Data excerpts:
==================================================

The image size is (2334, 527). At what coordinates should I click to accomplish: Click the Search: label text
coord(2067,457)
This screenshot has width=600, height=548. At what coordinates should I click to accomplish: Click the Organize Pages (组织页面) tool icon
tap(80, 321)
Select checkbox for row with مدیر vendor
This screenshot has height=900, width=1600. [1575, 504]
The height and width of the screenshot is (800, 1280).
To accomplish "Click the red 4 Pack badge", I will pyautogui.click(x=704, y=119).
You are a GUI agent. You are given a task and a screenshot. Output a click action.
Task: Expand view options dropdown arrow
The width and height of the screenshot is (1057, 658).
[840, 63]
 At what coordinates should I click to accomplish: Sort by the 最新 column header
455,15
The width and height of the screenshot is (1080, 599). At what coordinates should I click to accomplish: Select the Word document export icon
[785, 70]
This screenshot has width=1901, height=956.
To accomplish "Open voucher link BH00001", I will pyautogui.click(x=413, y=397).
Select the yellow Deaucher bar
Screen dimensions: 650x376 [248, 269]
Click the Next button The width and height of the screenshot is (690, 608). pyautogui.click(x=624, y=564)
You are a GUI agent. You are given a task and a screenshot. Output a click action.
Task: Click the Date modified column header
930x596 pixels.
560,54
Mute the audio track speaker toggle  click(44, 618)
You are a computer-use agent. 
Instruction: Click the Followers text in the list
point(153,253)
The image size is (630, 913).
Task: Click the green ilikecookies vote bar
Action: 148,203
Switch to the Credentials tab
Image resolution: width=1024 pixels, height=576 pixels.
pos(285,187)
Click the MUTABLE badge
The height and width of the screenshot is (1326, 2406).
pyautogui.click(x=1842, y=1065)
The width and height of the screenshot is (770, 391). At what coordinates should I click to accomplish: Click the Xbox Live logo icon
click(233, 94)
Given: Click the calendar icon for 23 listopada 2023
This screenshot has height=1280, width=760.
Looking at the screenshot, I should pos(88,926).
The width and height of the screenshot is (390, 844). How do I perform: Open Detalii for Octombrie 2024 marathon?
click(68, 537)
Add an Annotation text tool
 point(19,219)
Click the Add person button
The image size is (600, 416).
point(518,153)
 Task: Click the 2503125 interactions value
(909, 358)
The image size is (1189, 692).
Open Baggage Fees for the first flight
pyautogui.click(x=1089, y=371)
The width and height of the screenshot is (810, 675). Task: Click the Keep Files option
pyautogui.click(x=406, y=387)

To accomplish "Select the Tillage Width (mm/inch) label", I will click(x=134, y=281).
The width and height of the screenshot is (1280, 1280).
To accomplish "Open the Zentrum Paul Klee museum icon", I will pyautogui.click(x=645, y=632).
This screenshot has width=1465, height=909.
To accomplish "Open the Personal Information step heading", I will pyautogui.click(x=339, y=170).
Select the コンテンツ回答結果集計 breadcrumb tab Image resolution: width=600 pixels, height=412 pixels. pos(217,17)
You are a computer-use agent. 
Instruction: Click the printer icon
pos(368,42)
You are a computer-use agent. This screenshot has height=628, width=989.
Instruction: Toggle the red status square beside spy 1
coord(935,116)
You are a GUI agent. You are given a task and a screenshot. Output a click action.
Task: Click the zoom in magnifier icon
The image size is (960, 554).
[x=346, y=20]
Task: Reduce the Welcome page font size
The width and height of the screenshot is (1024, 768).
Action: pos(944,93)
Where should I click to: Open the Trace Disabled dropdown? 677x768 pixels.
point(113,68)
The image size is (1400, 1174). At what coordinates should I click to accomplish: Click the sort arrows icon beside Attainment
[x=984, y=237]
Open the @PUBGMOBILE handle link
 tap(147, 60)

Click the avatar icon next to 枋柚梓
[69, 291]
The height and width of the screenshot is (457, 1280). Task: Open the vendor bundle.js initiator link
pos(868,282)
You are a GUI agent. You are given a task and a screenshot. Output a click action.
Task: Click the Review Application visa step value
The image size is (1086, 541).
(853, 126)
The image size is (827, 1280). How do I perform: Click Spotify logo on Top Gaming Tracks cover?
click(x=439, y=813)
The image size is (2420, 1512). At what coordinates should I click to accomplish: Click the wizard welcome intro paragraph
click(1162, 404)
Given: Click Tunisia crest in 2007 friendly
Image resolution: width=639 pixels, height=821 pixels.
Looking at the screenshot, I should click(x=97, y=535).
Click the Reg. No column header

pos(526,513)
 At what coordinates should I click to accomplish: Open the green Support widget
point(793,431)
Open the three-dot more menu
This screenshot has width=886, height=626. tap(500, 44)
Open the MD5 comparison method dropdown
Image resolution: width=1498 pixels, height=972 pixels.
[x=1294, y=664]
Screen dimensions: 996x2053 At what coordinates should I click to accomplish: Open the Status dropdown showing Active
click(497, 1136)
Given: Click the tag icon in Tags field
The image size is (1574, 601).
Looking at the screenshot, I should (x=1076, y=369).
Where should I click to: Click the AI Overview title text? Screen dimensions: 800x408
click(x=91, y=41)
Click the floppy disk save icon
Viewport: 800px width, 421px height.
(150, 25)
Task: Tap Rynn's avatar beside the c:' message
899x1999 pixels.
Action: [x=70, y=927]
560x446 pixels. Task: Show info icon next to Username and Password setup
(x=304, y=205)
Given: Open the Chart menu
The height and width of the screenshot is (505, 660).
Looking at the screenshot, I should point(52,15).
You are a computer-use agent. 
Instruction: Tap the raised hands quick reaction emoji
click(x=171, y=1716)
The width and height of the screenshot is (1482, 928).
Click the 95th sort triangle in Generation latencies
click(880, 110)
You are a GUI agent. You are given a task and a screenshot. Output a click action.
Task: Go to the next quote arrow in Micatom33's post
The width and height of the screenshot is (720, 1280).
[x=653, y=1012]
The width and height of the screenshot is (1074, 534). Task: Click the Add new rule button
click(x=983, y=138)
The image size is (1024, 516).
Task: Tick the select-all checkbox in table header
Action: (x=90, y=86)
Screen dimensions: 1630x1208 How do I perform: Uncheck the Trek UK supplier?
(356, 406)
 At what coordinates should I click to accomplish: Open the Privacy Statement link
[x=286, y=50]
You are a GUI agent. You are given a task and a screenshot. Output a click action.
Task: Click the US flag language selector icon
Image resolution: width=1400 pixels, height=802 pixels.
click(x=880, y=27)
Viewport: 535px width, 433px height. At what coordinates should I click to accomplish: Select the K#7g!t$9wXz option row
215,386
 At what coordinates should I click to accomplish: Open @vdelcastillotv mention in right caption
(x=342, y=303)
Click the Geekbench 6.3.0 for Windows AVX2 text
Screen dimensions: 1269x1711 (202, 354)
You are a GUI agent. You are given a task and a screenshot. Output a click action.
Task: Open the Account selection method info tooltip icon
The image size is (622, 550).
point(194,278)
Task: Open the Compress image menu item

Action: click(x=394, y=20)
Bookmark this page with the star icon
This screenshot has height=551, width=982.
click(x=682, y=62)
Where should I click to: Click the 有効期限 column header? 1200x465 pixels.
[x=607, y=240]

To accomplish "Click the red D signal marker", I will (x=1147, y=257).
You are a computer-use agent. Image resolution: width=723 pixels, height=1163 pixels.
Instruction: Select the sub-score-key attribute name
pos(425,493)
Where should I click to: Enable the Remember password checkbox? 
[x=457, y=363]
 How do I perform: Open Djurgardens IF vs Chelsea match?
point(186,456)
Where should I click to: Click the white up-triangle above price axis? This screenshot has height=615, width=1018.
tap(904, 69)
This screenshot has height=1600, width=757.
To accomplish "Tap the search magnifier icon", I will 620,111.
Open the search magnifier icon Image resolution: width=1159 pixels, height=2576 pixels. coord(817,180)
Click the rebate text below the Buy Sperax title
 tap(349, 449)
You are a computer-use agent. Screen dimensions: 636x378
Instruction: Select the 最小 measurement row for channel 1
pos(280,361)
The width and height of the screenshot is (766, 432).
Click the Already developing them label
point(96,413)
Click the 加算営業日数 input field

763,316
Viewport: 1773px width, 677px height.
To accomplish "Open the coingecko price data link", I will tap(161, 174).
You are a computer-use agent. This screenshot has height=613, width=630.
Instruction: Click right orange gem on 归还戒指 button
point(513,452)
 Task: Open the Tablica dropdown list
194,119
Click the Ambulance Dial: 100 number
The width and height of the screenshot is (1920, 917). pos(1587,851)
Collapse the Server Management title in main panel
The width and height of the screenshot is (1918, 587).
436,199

==================================================

Match on "magnifier" and copy out every line of the entries that contains it.

Task: Click the zoom in magnifier icon
To accomplish "Tap the search magnifier icon", I will 620,111.
Open the search magnifier icon Image resolution: width=1159 pixels, height=2576 pixels. coord(817,180)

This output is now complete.